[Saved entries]
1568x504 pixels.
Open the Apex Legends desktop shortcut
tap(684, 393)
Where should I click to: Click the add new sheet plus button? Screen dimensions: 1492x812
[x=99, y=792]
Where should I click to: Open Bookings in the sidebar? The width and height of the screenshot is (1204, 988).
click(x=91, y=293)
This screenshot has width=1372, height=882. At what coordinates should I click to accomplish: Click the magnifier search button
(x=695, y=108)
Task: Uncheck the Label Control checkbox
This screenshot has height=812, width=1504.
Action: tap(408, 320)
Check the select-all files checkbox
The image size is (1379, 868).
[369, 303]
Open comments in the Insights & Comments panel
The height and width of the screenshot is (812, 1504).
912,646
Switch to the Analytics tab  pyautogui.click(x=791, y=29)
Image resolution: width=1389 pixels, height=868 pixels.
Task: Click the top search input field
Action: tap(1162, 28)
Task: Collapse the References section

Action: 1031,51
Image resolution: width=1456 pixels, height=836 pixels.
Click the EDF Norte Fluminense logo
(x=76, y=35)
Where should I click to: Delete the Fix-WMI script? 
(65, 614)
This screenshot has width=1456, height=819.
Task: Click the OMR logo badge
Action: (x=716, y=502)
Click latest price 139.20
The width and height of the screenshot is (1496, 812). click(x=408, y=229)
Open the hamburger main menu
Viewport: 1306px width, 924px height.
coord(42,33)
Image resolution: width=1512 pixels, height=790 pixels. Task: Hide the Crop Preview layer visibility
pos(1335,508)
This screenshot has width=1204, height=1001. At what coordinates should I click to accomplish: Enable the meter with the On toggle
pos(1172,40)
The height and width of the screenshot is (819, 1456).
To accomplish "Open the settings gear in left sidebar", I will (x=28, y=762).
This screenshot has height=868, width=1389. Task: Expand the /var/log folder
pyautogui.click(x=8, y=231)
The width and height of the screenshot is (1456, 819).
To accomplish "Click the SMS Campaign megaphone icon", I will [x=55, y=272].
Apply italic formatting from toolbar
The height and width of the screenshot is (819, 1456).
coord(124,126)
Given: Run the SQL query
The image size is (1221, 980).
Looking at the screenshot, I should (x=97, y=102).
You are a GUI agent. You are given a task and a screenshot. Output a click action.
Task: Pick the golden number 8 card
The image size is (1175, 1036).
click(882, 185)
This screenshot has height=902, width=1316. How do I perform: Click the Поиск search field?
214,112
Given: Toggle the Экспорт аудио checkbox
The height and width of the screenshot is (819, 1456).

WORK TASK: Transcribe every entry verbatim.

REPLY:
1568x504 pixels.
Open the Apex Legends desktop shortcut
tap(684, 393)
Where should I click to: Click the add new sheet plus button? Screen dimensions: 1492x812
[x=99, y=792]
Where should I click to: Open Bookings in the sidebar? The width and height of the screenshot is (1204, 988).
click(x=91, y=293)
This screenshot has width=1372, height=882. At what coordinates should I click to accomplish: Click the magnifier search button
(x=695, y=108)
Task: Uncheck the Label Control checkbox
This screenshot has height=812, width=1504.
Action: tap(408, 320)
Check the select-all files checkbox
The image size is (1379, 868).
[369, 303]
Open comments in the Insights & Comments panel
The height and width of the screenshot is (812, 1504).
912,646
Switch to the Analytics tab  pyautogui.click(x=791, y=29)
Image resolution: width=1389 pixels, height=868 pixels.
Task: Click the top search input field
Action: tap(1162, 28)
Task: Collapse the References section

Action: 1031,51
Image resolution: width=1456 pixels, height=836 pixels.
Click the EDF Norte Fluminense logo
(x=76, y=35)
Where should I click to: Delete the Fix-WMI script? 
(65, 614)
This screenshot has width=1456, height=819.
Task: Click the OMR logo badge
Action: (x=716, y=502)
Click latest price 139.20
The width and height of the screenshot is (1496, 812). click(x=408, y=229)
Open the hamburger main menu
Viewport: 1306px width, 924px height.
coord(42,33)
Image resolution: width=1512 pixels, height=790 pixels. Task: Hide the Crop Preview layer visibility
pos(1335,508)
This screenshot has width=1204, height=1001. At what coordinates should I click to accomplish: Enable the meter with the On toggle
pos(1172,40)
The height and width of the screenshot is (819, 1456).
To accomplish "Open the settings gear in left sidebar", I will (x=28, y=762).
This screenshot has height=868, width=1389. Task: Expand the /var/log folder
pyautogui.click(x=8, y=231)
The width and height of the screenshot is (1456, 819).
To accomplish "Click the SMS Campaign megaphone icon", I will [x=55, y=272].
Apply italic formatting from toolbar
The height and width of the screenshot is (819, 1456).
coord(124,126)
Given: Run the SQL query
The image size is (1221, 980).
Looking at the screenshot, I should (x=97, y=102).
You are a GUI agent. You are given a task and a screenshot. Output a click action.
Task: Pick the golden number 8 card
The image size is (1175, 1036).
click(882, 185)
This screenshot has height=902, width=1316. How do I perform: Click the Поиск search field?
214,112
Given: Toggle the Экспорт аудио checkbox
The height and width of the screenshot is (819, 1456).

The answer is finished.